(Stored data)
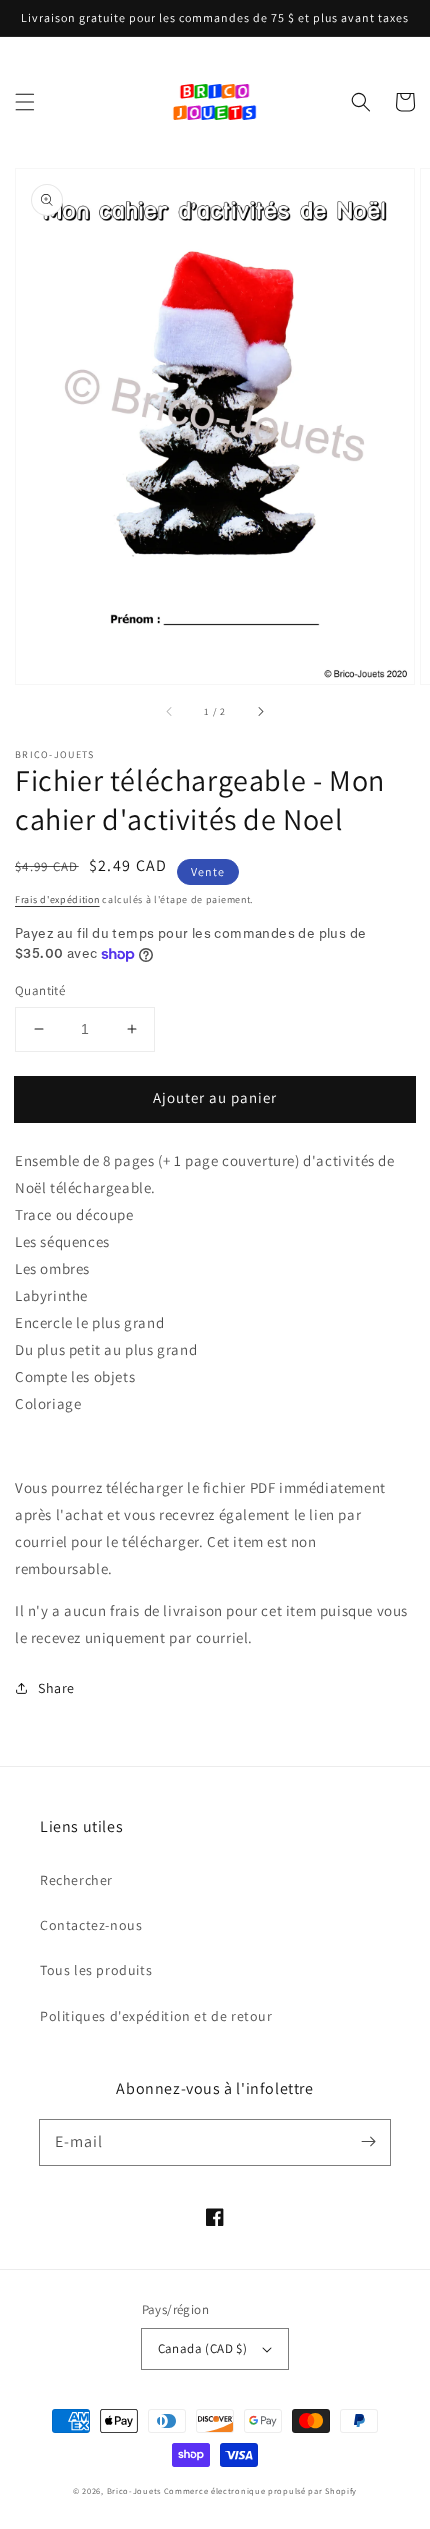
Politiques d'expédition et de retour (156, 2016)
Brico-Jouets (134, 2490)
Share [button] (56, 1688)
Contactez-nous (91, 1925)
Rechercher (76, 1880)
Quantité (40, 990)
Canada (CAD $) (203, 2348)
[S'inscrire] (368, 2142)
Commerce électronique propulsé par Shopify (260, 2490)
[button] (25, 102)
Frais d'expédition (57, 899)
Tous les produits (96, 1970)
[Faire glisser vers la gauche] (170, 712)
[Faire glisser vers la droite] (260, 712)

EXERCISE OBJECTIVE:
With "Faire" as the string to find, copy every line of the records that holds it.

YOUR RESPONSE:
[Faire glisser vers la gauche] (170, 712)
[Faire glisser vers la droite] (260, 712)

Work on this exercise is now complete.